▶ Your task: Could you output, as a JSON list of strings with one string per line and blank lines omitted, the lines from the one containing "Task: Open the three-dot more menu icon" through the one containing "tap(46, 287)", both included?

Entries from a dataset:
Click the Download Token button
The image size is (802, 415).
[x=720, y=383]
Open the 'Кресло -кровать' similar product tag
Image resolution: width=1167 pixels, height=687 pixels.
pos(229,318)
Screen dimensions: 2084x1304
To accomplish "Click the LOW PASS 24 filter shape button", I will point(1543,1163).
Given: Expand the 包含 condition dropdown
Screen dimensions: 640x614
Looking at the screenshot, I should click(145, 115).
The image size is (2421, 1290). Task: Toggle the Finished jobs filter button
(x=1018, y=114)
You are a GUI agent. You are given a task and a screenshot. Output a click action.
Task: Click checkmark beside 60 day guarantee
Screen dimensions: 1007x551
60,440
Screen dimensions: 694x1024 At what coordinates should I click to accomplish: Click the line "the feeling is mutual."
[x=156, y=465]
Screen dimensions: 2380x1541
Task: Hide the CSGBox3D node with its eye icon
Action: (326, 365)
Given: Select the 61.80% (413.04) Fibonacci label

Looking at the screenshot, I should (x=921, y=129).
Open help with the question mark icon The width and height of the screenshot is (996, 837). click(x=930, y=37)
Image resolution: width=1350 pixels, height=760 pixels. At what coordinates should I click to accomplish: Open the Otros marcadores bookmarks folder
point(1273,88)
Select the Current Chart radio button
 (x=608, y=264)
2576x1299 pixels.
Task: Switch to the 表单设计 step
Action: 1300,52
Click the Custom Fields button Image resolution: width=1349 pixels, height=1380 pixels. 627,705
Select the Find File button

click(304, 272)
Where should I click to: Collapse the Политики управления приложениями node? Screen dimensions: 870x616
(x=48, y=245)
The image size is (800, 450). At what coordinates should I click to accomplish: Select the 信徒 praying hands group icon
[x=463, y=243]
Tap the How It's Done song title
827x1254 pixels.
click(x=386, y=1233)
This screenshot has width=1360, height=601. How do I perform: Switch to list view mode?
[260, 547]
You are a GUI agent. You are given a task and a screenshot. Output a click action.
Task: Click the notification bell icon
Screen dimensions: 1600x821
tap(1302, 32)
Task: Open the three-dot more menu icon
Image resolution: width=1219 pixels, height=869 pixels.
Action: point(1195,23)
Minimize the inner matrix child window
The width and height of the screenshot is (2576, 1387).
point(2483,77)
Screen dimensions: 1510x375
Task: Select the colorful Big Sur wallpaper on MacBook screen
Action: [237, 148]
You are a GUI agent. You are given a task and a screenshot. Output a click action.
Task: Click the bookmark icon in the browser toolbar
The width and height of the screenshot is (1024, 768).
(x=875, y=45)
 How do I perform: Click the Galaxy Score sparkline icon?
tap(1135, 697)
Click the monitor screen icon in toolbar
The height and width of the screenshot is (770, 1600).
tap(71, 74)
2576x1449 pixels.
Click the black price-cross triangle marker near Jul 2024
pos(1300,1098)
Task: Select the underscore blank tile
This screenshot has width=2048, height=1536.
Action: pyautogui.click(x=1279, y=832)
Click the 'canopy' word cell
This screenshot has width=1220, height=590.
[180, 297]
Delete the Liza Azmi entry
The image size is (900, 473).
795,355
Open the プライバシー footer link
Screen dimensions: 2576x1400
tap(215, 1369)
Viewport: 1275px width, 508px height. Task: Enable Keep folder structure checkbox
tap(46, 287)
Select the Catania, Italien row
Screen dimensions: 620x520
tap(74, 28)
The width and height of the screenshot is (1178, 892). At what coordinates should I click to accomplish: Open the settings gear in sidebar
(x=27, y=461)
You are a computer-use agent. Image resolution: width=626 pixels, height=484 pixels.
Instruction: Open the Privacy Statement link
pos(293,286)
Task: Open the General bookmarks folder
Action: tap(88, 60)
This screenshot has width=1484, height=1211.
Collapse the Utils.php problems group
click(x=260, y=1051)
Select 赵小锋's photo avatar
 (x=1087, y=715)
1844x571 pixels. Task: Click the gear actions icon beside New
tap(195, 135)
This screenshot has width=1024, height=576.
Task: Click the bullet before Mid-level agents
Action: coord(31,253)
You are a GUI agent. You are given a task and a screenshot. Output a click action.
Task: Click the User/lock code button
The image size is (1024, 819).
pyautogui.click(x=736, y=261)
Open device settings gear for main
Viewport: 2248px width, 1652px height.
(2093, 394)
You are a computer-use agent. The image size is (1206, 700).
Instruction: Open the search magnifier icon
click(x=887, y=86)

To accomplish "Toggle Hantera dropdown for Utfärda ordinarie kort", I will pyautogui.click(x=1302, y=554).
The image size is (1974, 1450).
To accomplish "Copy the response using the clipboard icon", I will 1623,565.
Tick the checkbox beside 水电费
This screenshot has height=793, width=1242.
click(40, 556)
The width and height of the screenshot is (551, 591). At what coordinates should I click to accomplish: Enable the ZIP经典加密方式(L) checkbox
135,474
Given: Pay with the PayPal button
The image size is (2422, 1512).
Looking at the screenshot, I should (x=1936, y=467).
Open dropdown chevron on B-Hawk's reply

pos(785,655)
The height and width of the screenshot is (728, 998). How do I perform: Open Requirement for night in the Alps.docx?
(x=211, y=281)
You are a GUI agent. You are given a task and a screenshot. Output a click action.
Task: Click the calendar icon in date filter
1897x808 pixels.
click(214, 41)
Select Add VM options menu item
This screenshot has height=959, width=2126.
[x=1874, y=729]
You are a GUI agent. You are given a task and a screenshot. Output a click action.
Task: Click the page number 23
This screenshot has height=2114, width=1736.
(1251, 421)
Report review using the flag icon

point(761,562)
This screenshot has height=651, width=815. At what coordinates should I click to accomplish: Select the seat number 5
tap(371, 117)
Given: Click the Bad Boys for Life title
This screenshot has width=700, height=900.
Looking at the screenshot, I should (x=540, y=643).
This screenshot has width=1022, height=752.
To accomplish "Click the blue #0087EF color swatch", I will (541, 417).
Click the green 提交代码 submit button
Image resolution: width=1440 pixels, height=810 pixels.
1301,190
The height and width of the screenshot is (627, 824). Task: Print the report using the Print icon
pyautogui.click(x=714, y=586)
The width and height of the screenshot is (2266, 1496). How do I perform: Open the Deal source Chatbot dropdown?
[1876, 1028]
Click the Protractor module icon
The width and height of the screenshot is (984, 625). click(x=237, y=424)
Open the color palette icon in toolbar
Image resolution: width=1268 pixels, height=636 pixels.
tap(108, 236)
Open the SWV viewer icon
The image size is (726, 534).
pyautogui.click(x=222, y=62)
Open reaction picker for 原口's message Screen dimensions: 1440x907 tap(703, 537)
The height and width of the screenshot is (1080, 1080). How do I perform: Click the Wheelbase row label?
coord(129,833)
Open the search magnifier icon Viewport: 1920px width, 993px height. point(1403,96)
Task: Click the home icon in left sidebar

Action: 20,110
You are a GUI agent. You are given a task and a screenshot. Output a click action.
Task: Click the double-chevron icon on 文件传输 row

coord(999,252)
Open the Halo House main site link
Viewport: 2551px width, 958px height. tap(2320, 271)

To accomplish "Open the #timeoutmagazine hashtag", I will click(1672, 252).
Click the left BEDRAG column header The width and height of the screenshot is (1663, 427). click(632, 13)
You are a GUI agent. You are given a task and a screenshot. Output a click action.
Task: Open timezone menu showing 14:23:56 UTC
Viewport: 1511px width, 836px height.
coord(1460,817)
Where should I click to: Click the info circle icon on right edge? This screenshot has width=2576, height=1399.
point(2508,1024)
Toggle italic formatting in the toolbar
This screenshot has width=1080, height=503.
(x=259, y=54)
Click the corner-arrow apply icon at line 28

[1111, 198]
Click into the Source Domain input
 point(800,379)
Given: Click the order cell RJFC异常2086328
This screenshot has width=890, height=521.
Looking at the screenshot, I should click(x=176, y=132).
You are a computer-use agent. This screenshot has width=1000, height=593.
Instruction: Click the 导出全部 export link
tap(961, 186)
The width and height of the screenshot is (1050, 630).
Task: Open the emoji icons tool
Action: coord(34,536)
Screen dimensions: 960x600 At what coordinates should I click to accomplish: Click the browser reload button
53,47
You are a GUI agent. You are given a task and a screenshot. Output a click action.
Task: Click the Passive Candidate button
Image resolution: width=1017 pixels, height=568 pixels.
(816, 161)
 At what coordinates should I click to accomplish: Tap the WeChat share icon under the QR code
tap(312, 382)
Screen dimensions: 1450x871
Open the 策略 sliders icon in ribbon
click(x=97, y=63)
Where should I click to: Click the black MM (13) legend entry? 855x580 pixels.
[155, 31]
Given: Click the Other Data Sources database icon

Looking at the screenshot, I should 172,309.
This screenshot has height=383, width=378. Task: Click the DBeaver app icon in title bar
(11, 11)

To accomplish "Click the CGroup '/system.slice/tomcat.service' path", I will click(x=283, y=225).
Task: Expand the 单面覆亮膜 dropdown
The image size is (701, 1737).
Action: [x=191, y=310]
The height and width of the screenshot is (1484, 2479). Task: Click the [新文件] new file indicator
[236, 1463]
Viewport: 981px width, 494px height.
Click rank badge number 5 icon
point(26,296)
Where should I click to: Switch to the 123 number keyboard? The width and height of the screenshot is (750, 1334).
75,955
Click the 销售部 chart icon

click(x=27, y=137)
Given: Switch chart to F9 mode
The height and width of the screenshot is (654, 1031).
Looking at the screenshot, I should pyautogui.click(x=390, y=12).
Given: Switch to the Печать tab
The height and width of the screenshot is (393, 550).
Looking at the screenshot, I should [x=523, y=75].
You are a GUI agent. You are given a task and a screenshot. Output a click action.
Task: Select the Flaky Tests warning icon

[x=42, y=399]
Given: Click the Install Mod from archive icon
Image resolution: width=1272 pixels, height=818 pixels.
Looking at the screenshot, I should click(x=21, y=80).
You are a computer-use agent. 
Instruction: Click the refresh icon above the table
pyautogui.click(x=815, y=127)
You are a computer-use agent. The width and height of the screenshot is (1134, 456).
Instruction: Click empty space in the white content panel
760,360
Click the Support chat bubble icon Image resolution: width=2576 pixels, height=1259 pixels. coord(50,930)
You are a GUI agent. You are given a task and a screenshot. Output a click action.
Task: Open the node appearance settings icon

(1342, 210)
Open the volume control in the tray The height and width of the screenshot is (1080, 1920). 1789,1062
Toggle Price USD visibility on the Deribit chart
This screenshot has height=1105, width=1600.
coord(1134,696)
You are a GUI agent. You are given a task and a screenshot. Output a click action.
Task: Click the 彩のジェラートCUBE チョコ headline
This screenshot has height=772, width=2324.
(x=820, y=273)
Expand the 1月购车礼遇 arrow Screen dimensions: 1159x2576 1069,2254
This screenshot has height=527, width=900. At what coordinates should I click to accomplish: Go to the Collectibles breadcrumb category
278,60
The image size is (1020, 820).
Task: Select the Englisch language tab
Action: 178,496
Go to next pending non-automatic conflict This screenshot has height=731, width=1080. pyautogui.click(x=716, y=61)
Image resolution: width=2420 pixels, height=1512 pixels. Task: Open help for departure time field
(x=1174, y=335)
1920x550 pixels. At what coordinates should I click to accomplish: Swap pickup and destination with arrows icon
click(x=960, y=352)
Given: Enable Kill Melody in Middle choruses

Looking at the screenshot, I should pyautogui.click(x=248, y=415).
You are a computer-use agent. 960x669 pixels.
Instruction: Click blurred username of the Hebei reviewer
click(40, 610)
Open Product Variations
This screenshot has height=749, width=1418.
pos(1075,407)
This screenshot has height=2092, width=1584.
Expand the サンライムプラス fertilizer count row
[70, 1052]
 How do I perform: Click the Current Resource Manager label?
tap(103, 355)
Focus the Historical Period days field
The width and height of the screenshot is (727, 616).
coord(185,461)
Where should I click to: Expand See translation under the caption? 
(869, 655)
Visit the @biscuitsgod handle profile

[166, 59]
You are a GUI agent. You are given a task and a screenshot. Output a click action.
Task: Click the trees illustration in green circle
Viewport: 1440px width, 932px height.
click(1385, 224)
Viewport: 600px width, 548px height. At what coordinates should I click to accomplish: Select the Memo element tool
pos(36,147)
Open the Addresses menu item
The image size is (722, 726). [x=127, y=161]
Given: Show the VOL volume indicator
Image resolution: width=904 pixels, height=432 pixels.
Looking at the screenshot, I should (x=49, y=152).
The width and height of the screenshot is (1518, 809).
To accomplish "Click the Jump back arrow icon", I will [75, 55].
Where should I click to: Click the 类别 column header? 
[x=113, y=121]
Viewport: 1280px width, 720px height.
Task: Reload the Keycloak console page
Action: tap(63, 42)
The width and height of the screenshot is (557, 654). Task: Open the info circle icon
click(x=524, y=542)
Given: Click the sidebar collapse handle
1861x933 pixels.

▶ Solution:
[
  "Task: Open the three-dot more menu icon",
  "Image resolution: width=1219 pixels, height=869 pixels.",
  "Action: point(1195,23)",
  "Minimize the inner matrix child window",
  "The width and height of the screenshot is (2576, 1387).",
  "point(2483,77)",
  "Screen dimensions: 1510x375",
  "Task: Select the colorful Big Sur wallpaper on MacBook screen",
  "Action: [237, 148]",
  "You are a GUI agent. You are given a task and a screenshot. Output a click action.",
  "Task: Click the bookmark icon in the browser toolbar",
  "The width and height of the screenshot is (1024, 768).",
  "(x=875, y=45)",
  " How do I perform: Click the Galaxy Score sparkline icon?",
  "tap(1135, 697)",
  "Click the monitor screen icon in toolbar",
  "The height and width of the screenshot is (770, 1600).",
  "tap(71, 74)",
  "2576x1449 pixels.",
  "Click the black price-cross triangle marker near Jul 2024",
  "pos(1300,1098)",
  "Task: Select the underscore blank tile",
  "This screenshot has width=2048, height=1536.",
  "Action: pyautogui.click(x=1279, y=832)",
  "Click the 'canopy' word cell",
  "This screenshot has width=1220, height=590.",
  "[180, 297]",
  "Delete the Liza Azmi entry",
  "The image size is (900, 473).",
  "795,355",
  "Open the プライバシー footer link",
  "Screen dimensions: 2576x1400",
  "tap(215, 1369)",
  "Viewport: 1275px width, 508px height. Task: Enable Keep folder structure checkbox",
  "tap(46, 287)"
]